Return every line of the entries below that contains the string "height", treating uppercase and lowercase as different.

(Screen grounding entries)

----------

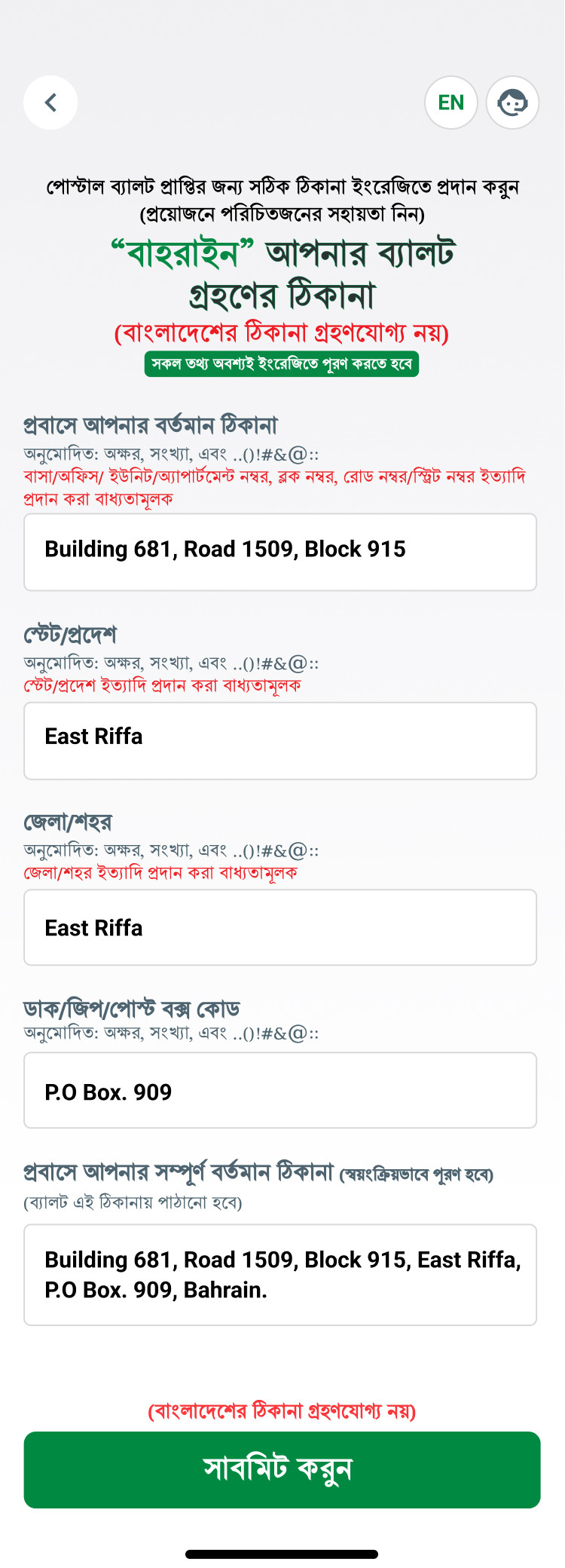Tap the red Bangladesh address warning under the heading
This screenshot has width=565, height=1568.
[282, 332]
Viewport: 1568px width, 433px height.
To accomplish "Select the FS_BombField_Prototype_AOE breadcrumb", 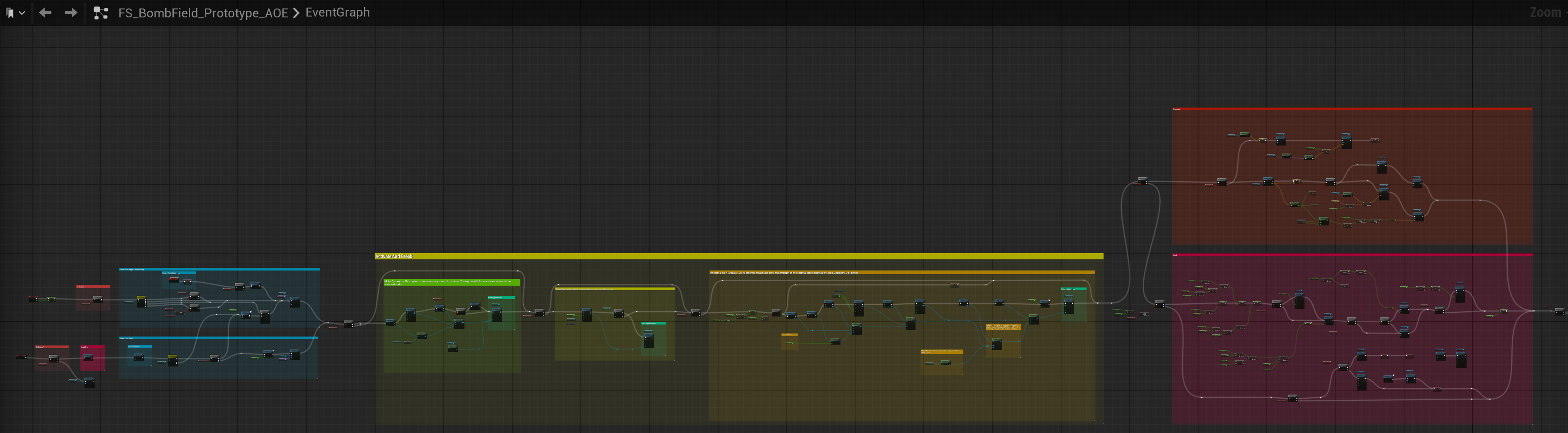I will click(x=203, y=13).
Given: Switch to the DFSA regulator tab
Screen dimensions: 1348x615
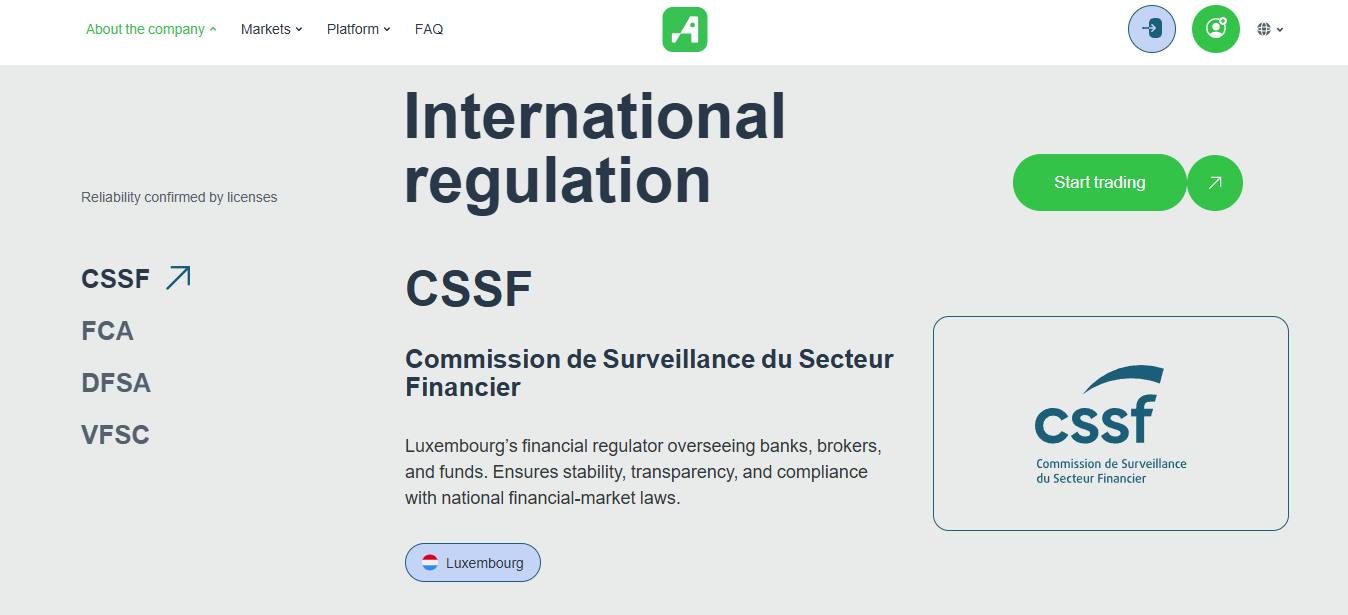Looking at the screenshot, I should click(116, 383).
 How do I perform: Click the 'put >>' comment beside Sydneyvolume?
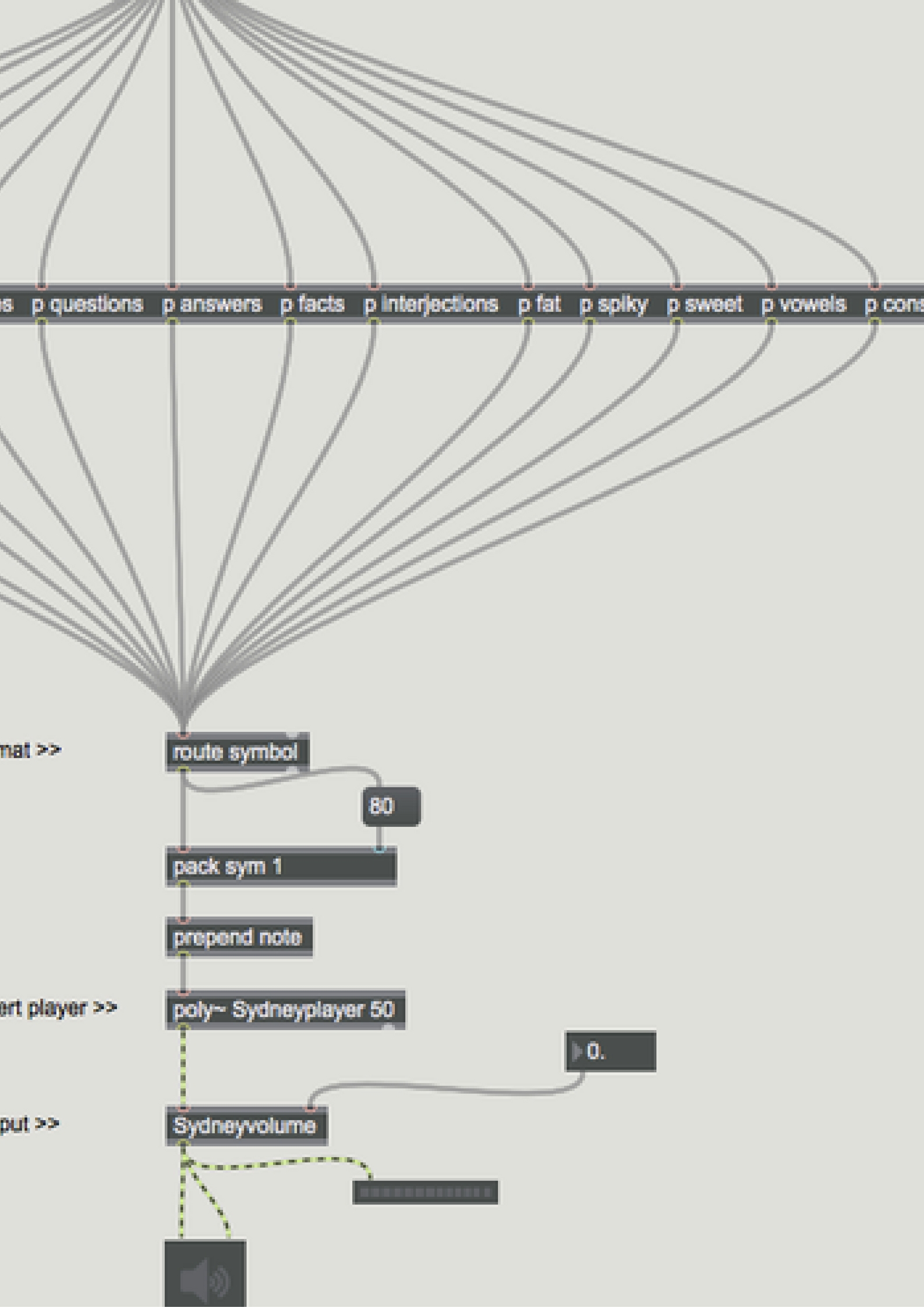click(x=29, y=1124)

----------

TASK RESULT:
This screenshot has width=565, height=1568.
Viewport: 1568px width, 433px height.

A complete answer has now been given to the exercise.